It seems like everywhere I turn these days a CBD tincture, shampoo, muscle cream or oil is being sold. They’re in mall kiosks, barbershops, local convenience stores, even in gas stations. To further complicate things, it’s estimated that several hundred CBD companies exist manufacturing a seemingly overwhelming number of products.

It’s also important to note that since these products are viewed as “supplements” they are not closely regulated by the FDA in terms of their safety and purity. Consequently, preparations differ drastically from company to company and ingredients listed on their labels aren’t always accurate. Legality issues also exist, with most states approving the use of marijuana or marijuana-derived products for medicinal purposes, however, it remains illegal on a federal level.
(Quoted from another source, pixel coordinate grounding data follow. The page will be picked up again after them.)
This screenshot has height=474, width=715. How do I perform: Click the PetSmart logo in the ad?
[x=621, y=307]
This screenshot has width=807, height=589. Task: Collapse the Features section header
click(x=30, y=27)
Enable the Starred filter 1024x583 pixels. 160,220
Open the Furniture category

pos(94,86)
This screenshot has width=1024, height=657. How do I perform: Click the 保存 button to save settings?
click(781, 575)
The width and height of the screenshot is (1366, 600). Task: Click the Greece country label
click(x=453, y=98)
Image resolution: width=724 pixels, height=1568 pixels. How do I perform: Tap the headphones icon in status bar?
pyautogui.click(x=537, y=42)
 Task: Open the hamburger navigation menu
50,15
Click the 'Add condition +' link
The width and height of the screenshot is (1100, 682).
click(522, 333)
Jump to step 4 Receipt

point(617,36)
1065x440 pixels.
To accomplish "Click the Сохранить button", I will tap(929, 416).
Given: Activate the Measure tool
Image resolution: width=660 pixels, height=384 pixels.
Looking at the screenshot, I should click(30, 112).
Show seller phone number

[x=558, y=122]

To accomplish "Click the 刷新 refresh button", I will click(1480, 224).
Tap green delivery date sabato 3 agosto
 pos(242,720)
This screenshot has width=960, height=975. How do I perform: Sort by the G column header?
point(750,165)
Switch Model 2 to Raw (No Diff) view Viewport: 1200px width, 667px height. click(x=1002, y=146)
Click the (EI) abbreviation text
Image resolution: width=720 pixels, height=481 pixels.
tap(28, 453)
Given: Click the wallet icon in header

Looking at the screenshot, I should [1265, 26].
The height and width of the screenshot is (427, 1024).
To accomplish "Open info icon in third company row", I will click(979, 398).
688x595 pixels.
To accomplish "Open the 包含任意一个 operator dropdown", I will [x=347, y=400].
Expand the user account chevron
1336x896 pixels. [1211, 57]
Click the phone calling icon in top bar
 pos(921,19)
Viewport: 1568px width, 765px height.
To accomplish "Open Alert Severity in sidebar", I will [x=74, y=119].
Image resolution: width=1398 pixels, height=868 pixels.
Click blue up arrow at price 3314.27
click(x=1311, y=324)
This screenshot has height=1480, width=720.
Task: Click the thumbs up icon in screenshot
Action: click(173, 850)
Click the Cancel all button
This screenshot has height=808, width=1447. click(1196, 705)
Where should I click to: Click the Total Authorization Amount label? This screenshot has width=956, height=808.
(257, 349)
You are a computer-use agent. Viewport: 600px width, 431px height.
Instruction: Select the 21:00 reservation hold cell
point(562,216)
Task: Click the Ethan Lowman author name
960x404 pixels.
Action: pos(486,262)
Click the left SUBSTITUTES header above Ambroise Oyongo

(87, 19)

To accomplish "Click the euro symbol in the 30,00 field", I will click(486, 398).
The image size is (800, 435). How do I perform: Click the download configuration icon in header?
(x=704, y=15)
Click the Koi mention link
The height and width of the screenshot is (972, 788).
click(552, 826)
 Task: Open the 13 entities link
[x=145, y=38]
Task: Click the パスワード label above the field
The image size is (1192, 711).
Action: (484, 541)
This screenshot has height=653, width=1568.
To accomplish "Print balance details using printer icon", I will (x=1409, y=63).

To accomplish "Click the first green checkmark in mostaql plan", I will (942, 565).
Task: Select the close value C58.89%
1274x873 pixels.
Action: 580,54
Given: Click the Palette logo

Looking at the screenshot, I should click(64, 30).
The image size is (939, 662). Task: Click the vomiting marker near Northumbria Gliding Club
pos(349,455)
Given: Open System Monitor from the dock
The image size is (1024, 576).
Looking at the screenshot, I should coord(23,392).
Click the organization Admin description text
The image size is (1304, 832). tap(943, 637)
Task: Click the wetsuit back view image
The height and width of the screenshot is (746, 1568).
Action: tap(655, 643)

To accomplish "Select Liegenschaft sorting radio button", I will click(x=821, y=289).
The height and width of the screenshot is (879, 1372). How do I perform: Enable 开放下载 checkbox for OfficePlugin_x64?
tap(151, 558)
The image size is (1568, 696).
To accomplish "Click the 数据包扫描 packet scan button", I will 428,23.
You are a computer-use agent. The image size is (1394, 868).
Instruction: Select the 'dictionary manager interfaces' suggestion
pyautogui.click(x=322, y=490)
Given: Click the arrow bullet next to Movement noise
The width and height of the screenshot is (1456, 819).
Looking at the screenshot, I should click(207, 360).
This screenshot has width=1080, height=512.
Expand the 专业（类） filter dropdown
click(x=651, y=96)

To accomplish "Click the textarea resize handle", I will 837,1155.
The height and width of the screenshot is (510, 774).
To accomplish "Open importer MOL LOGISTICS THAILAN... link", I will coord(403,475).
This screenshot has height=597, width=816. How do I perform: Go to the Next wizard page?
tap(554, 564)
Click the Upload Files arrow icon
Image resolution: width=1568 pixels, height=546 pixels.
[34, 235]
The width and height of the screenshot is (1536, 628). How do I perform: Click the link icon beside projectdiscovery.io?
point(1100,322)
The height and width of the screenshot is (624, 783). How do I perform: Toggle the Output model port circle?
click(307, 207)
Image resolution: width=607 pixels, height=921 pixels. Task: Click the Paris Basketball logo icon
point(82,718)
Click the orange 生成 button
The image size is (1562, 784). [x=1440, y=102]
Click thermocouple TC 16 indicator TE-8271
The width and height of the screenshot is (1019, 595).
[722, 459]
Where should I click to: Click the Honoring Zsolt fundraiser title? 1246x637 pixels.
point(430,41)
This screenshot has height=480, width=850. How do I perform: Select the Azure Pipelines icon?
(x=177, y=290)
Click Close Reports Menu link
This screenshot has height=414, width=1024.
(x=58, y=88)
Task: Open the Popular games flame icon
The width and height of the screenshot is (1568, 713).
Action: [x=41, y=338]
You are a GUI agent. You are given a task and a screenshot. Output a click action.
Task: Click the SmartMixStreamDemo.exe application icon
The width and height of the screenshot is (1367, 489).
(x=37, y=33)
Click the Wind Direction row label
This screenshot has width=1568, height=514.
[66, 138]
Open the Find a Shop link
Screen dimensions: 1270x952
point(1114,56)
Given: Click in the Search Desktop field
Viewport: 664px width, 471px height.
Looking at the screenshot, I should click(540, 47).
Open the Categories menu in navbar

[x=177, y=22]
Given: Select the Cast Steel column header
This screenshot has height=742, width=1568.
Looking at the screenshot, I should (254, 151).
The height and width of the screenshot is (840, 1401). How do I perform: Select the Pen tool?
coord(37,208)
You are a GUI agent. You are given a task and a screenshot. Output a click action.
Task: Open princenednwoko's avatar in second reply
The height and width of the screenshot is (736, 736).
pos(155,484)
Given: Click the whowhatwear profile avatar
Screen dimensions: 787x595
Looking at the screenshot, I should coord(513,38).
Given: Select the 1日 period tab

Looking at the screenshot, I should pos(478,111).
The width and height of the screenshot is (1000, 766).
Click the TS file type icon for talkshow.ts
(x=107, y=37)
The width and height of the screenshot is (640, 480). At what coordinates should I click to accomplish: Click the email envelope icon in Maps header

With all the hype about CBD, it’s important that we take a step back and evaluate the available evidence on the topic to better understand the potential risks and benefits of this treatment modality.

How Does CBD Work?

A variety of different cell types in our body contain cannabinoid receptors which are part of the endocannabinoid system. Although there is still much to learn about how this system works, as its discovery occurred fairly recently in the 1990s, from an evolutionary standpoint it must be advantageous or it would have been selected out by nature.

There are two types of CBD receptors, CB1 and CB2. CB1 receptors are heavily concentrated in the brain. When activated, it results in changes in mood, emotions, appetite and pain perception. [17] CB2 receptors are found on immune cells, hematopoietic stem cells, or those cells responsible for making blood cells in our body, and along peripheral nerve endings. CB2 receptors are believed to play a role in modulating pain and are responsible for the anti-inflammatory effects of CBD.

Interestingly, our bodies make their own cannabinoids, called endocannabinoids, specifically Anandamide and 2AG which are believed to have a calming, pleasurable effect. This is likely why Anandamide and 2AG are present in a mother’s breast milk–to have a soothing effect on the baby. [10]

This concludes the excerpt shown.